Cryogenic freezers are double walled, vacuum insulated containers partially filled with a cryogenic liquid such as liquid nitrogen for establishing an extremely cold storage environment. Liquid nitrogen has a low boiling point, 77.4 K (-320.4.degree. F). Since cryogenic liquids have a low boiling point and, thus, a low heat of vaporization, heat inflow from the ambient can cause significant losses of cryogen due to the evaporation.
In order to minimize the amount of cryogen lost due to evaporation, the cryogenic freezer requires thermal and radiant barriers such as insulation and a high vacuum between the container walls. The vacuum space can also be filled with multiple layers of insulation to reduce heat transfer.
An example of multi-layered insulation is a low conductive sheet material comprised of fibers for reducing heat transfer by conduction. Also, the insulation can comprise radiation layers that are combined with the fiber layers. The radiation layer reduces the transmission of radiant heat in the freezer see for example U.S. Pat. No. 5,542,255 to Preston et al. and U.S. Pat. No. 5,404,918 to Gustafson.
The insulation and vacuum chamber of prior cryogenic freezers addresses the heat transfer problems due to the low boiling point of the cryogen. But, the characteristics of the insulation materials pose limitations to the physical design of the cryogenic freezers.

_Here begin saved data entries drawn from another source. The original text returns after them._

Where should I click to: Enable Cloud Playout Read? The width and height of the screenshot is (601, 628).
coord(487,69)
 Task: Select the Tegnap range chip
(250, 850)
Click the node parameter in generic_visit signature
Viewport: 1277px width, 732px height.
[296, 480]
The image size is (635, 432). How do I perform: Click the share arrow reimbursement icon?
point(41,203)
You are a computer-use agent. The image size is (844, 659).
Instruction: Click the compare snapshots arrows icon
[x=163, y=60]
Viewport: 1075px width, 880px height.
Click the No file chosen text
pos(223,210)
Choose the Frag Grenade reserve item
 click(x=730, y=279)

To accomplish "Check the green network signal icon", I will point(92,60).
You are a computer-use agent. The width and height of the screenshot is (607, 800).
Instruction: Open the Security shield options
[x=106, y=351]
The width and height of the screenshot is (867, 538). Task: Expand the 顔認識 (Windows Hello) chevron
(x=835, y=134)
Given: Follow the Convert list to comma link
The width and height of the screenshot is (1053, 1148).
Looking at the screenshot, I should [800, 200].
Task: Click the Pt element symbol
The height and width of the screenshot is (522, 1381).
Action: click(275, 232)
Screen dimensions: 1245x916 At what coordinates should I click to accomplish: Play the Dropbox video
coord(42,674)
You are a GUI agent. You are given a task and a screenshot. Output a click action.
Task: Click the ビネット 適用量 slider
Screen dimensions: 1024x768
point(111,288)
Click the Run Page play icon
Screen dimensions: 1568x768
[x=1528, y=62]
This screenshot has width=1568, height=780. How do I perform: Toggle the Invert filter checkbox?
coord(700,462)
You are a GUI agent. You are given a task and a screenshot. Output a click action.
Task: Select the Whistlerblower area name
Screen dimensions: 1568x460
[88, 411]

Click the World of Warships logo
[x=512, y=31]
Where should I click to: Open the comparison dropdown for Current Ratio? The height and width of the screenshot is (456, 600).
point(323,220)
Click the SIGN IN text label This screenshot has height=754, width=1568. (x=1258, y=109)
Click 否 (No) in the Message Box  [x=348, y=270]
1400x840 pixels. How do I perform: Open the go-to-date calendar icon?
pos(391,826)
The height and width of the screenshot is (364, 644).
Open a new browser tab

Containers have been designed with the vacuum space capable of maintaining a low pressure of 0.1 microns when the container is holding a cryogen. The shape of these containers has been restricted to a round, oval, or cylindrical structure. These structure provide the strength required by the walls of the container when such a high vacuum is drawn. If the cryogenic freezer were rectangular, the walls would collapse or deform when the vacuum is drawn due to insufficient structural support. Typically, the insulation materials disposed in the vacuum space of flat panel freezers fail to provide enough structural support for the container walls. Thus, the shape of the container is limited to cylindrical shapes.
Accordingly, it is desirable to provide a cryogenic freezer with optimum storage capacity such as a cube or rectangular enclosure which enables the walls of the freezer to maintain their shape when a high vacuum is drawn.
It is an object of the present invention to provide a cryogenic freezer that offers maximum storage capability at a low cost with flat interior and exterior walls.
It is another object of this invention to provide a cryogenic freezer with minimal thermal conductivity.
It is another object of the invention to provide a cryogenic freezer with reduced radiant energy transfer.